Boris Schleinkofer, poetrywatch editor
“When power leads man toward arrogance, poetry reminds him of his limitations. When power narrows the area of man’s concern, poetry reminds him of the richness and diversity of existence. When power corrupts, poetry cleanses.” — John F. Kennedy
Poetry has a voice in our community, and the Whatcom Watch is adding to its chorus. You all love poetry, right? Well, here you go!
Subject matter is unlimited, but poetry featuring or specific to Whatcom County and issues addressed by Whatcom Watch (government, the environment and media) will likely get first preference. Let’s try to keep it to around 25 lines; otherwise, we might have to edit your work to fit. Don’t make yourself unprintable!

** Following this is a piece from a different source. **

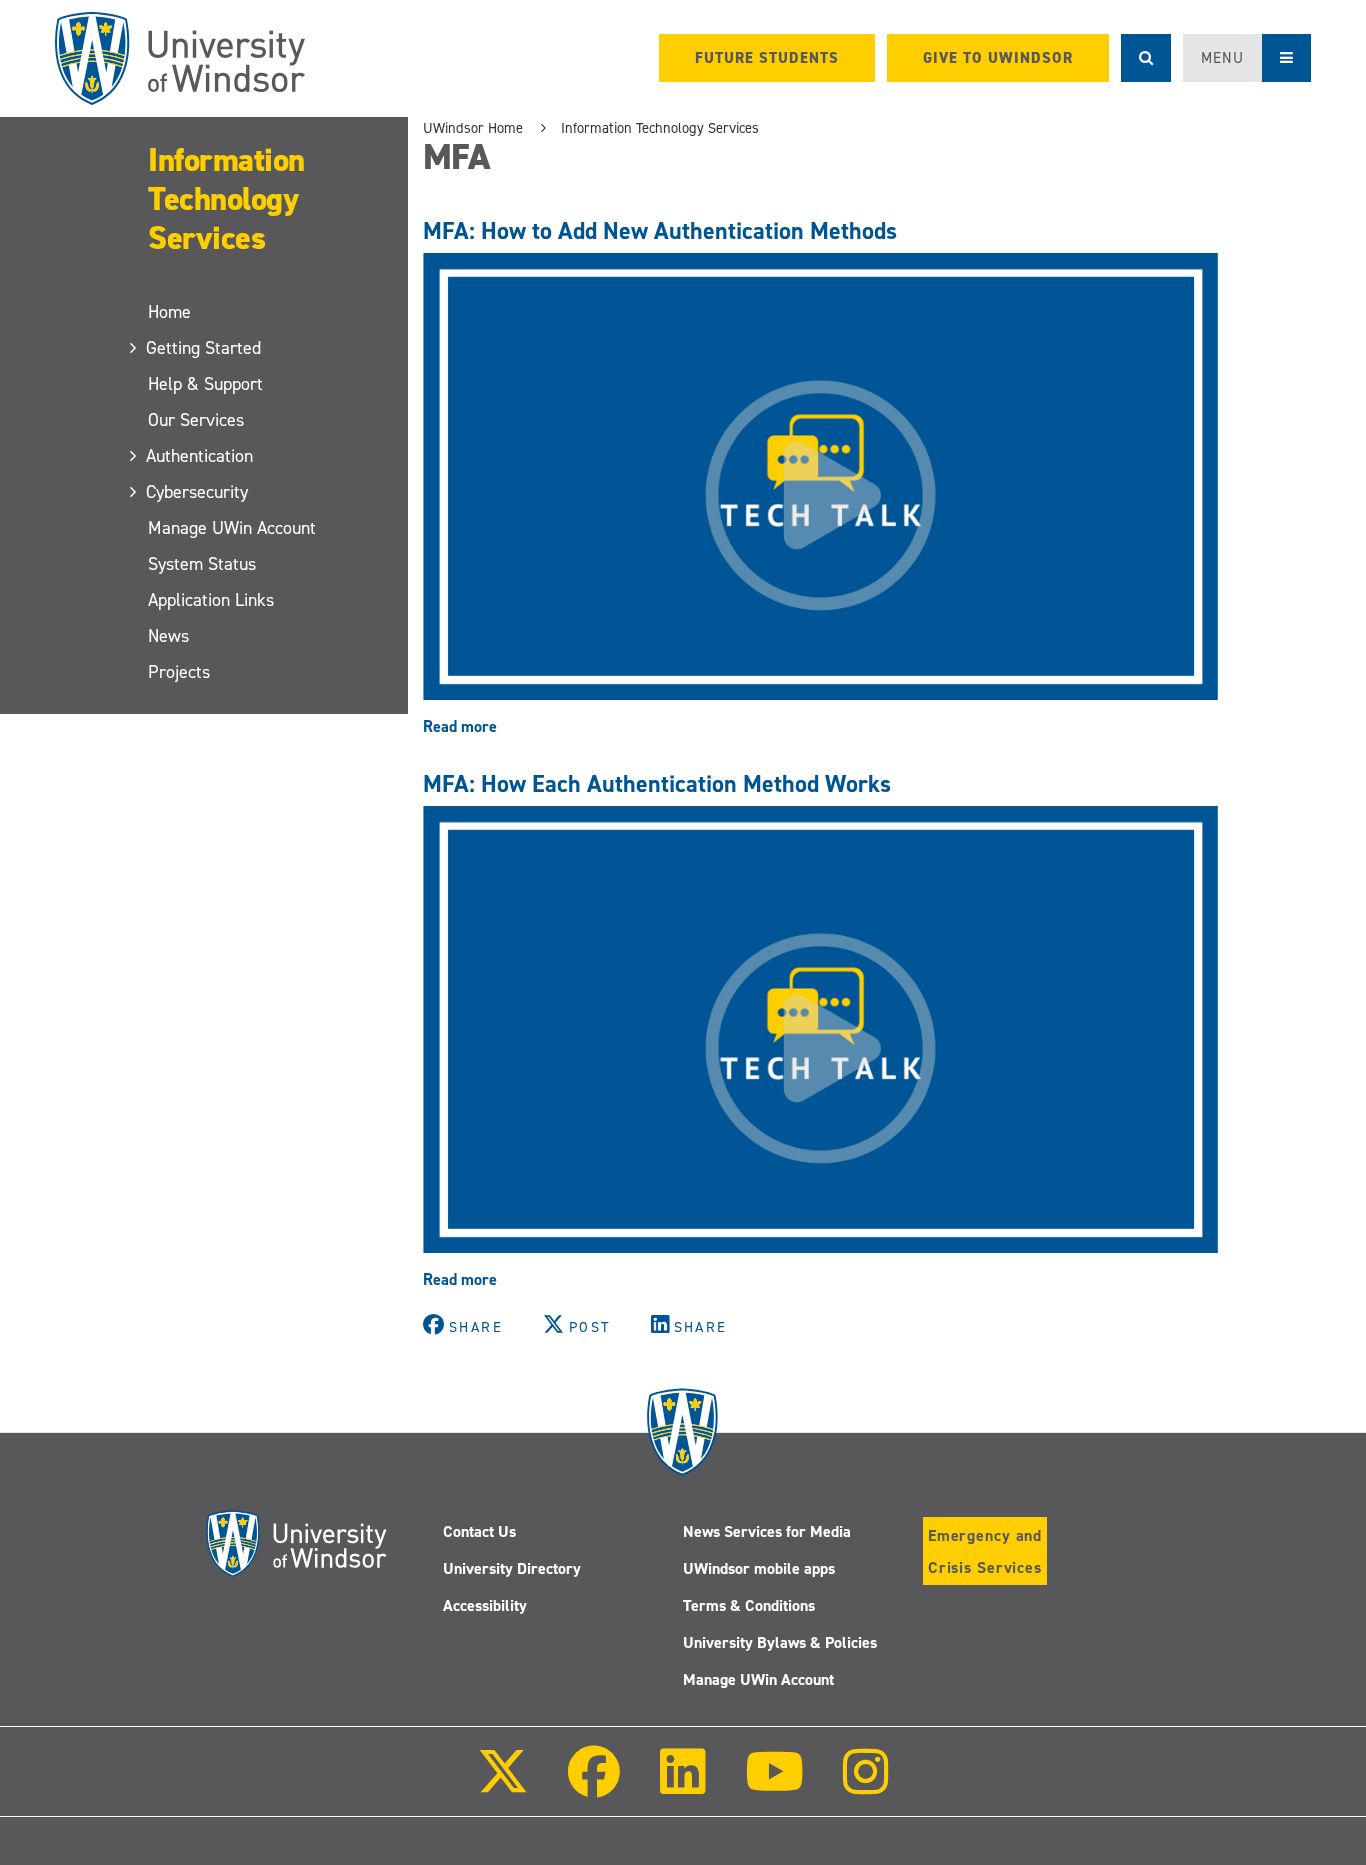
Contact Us (479, 1531)
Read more (460, 726)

Send poems and your short, two-to-three-sentence bios, as a word document attachment to: firstname.lastname@example.org
The deadline is the first day of the month. Please understand that acceptance and final appearance of pieces are subject to space-constraints amd editorial requirements. By submitting, authors give Whatcom Watch express permission for first-time publication rights in paper and electronic editions of current or future volumes of Whatcom Watch.
by Kathi Mattson
People say El Nino is bringing the worst winter in 65 years – to Arizona!
Already tall old Ponderosas have broken in half,
bringing down whatever’s in their path.
Birds jostle each other for the feeder’s seeds.

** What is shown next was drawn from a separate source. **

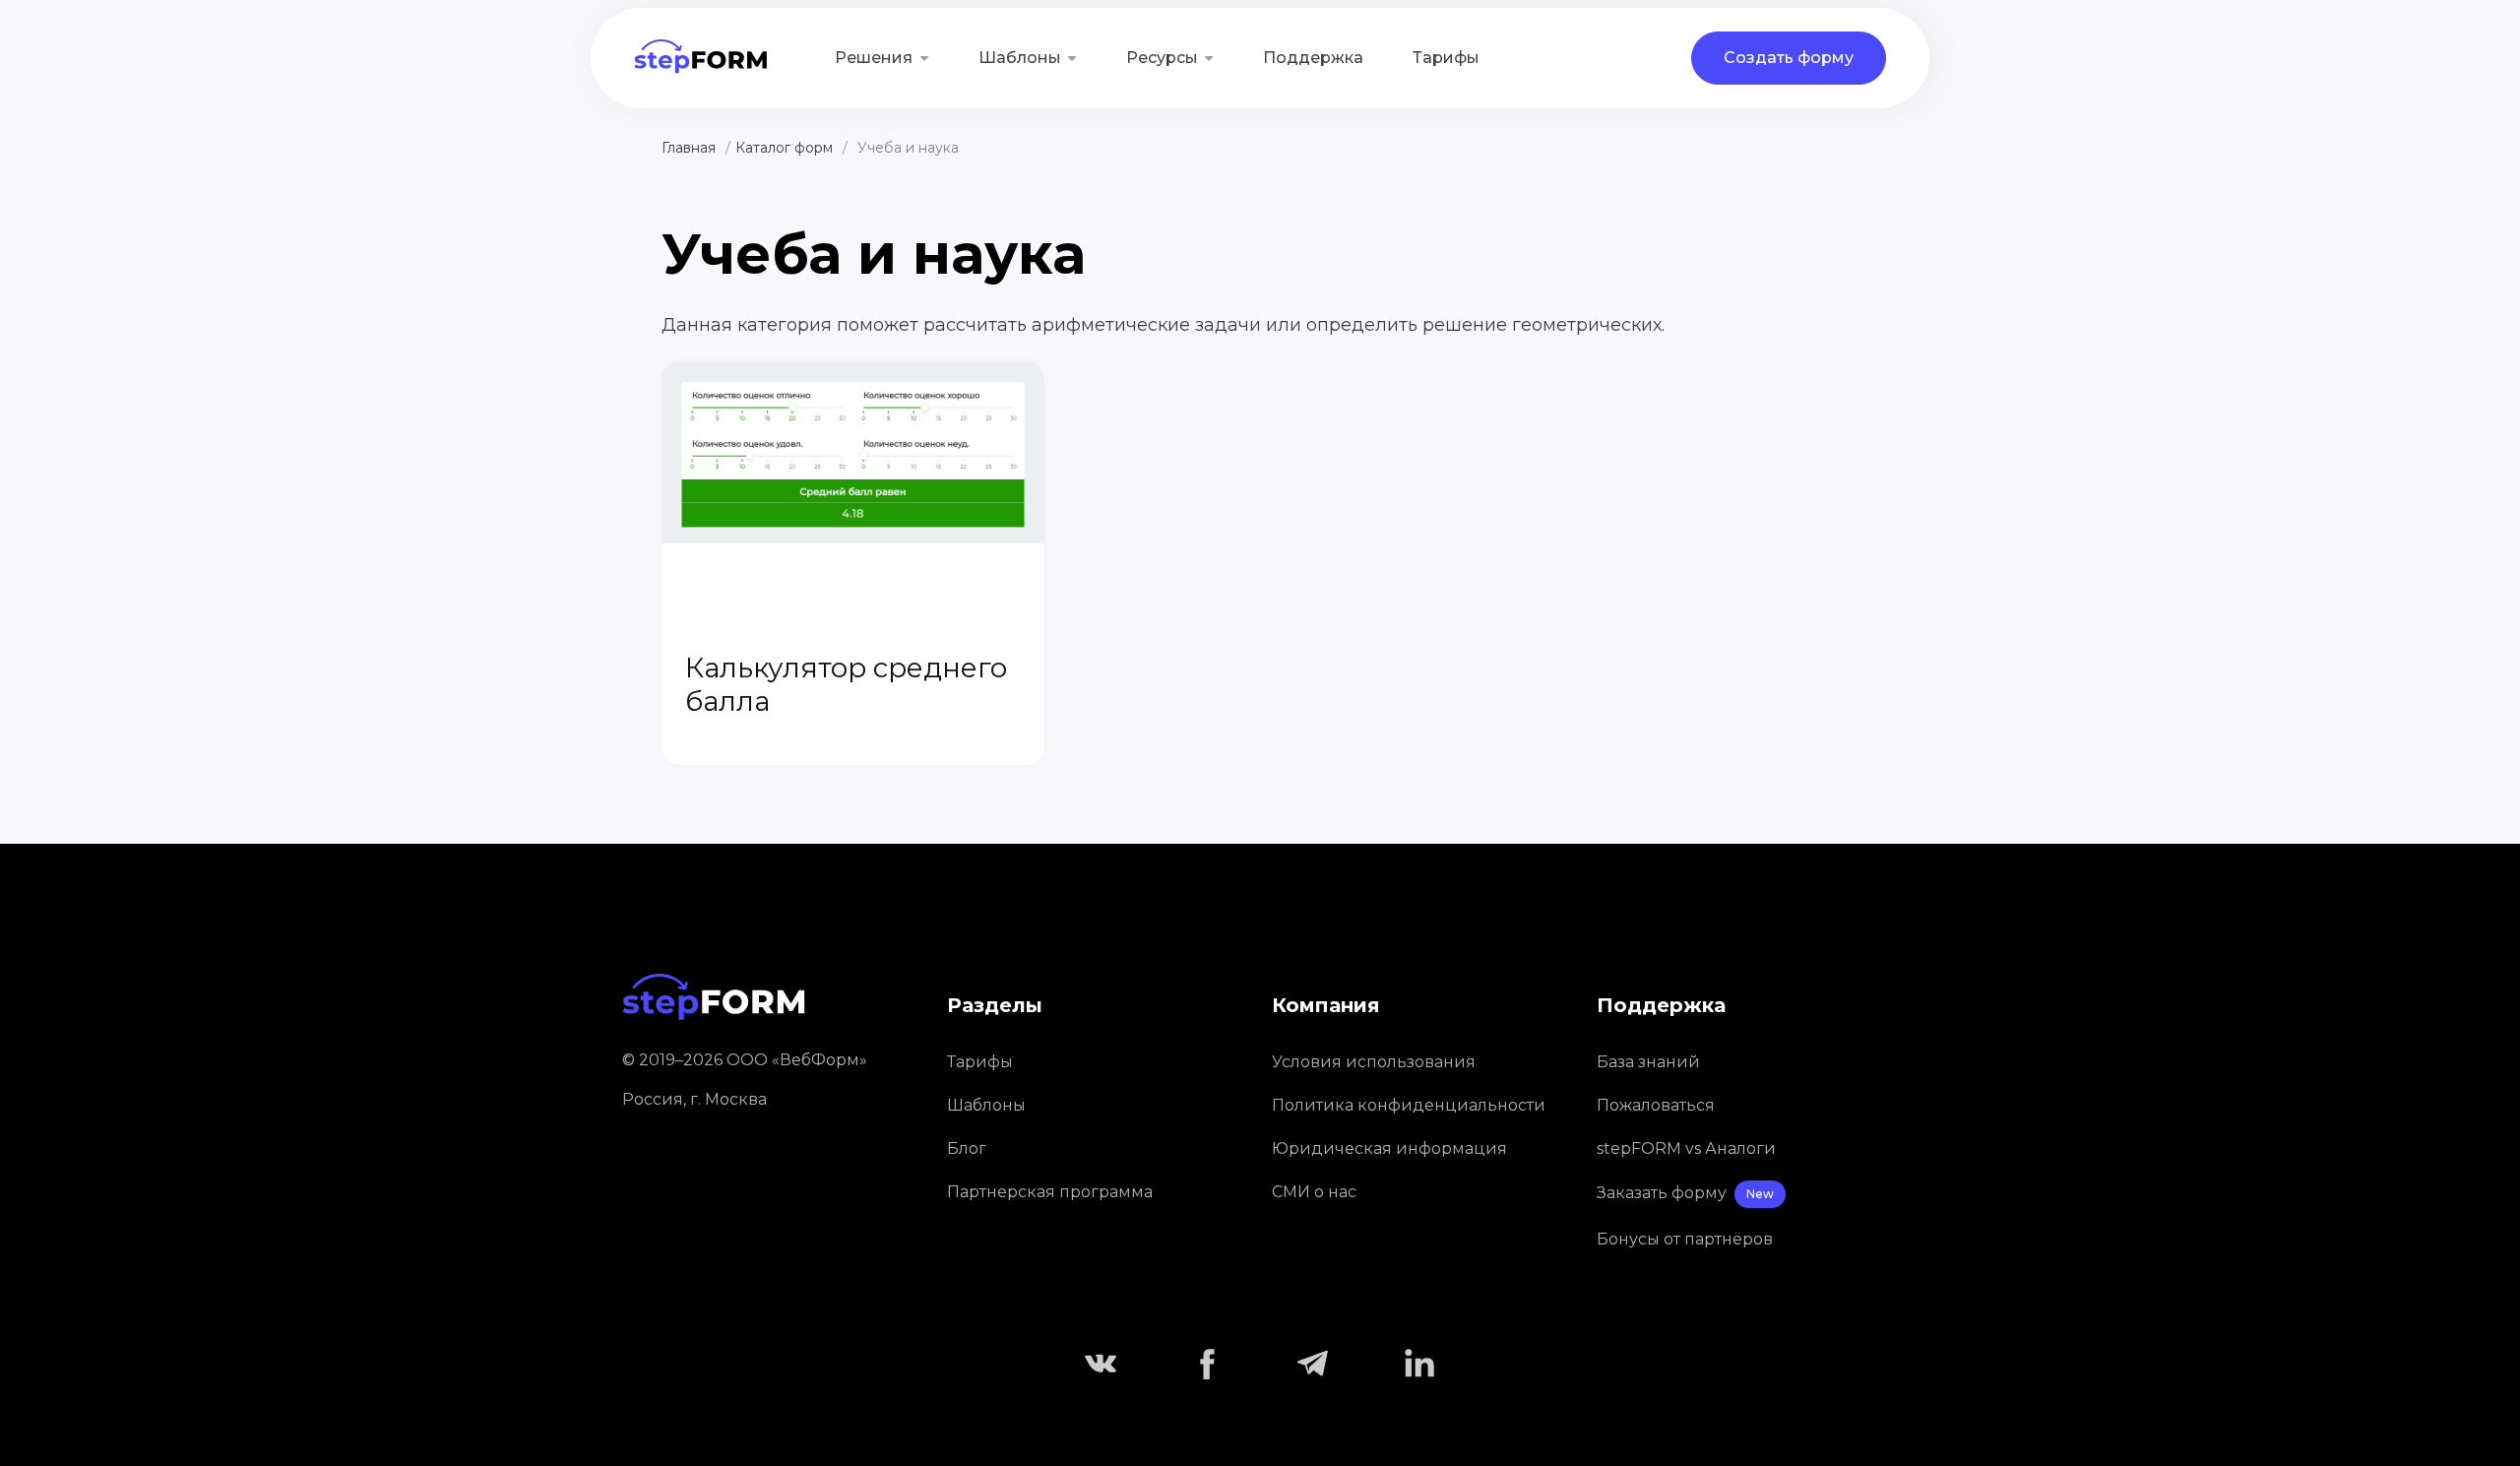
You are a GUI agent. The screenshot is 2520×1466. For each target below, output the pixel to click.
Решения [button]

Tufted-ear squirrels chase up and down the trees.
Fifteen years of drought are over.
It snowed 14 inches in 3 days,
and now it’s raining
two days before Christmas.
Little Boy, what are you thinking?
What are you doing?
Little Boy, I can’t wait to see what you’re bringing
for Christmas and the New Year!
Kathi Mattson was a former Bellinghamster until moving to northeast Arizona on the edge of U.S. Forest Service lands. The transition to the Arizona climate from the Pacific Northwest was a difficult adjustment.
by Judy Teresa
Bellingham — Sunday after Thanksgiving
Bearded men with pull-along suitcases
and backpacks gather on the sidewalk and wait.
Temperatures fell below freezing last night.
Shelters are closed now until nightfall.
I read the ‘Walk Award’ poems
while I wait for the doors to open.
A gray-bearded man wearing a stocking cap
and warm winter clothing asks me,
“Will the library open today?”
“In a few minutes,” I reply. He seems relieved.
For five hours he’ll have access to a restroom
and a safe warm place to read and doze.
I wonder where the men spend their days
and nights when the library is closed.
Long holiday weekends have a different meaning
for those who have no place to call home.
Judy Teresa is a retired special education teacher who has lived in Bellingham for the past 25 years. She is currently working on a memoir that critiques her educational experiences.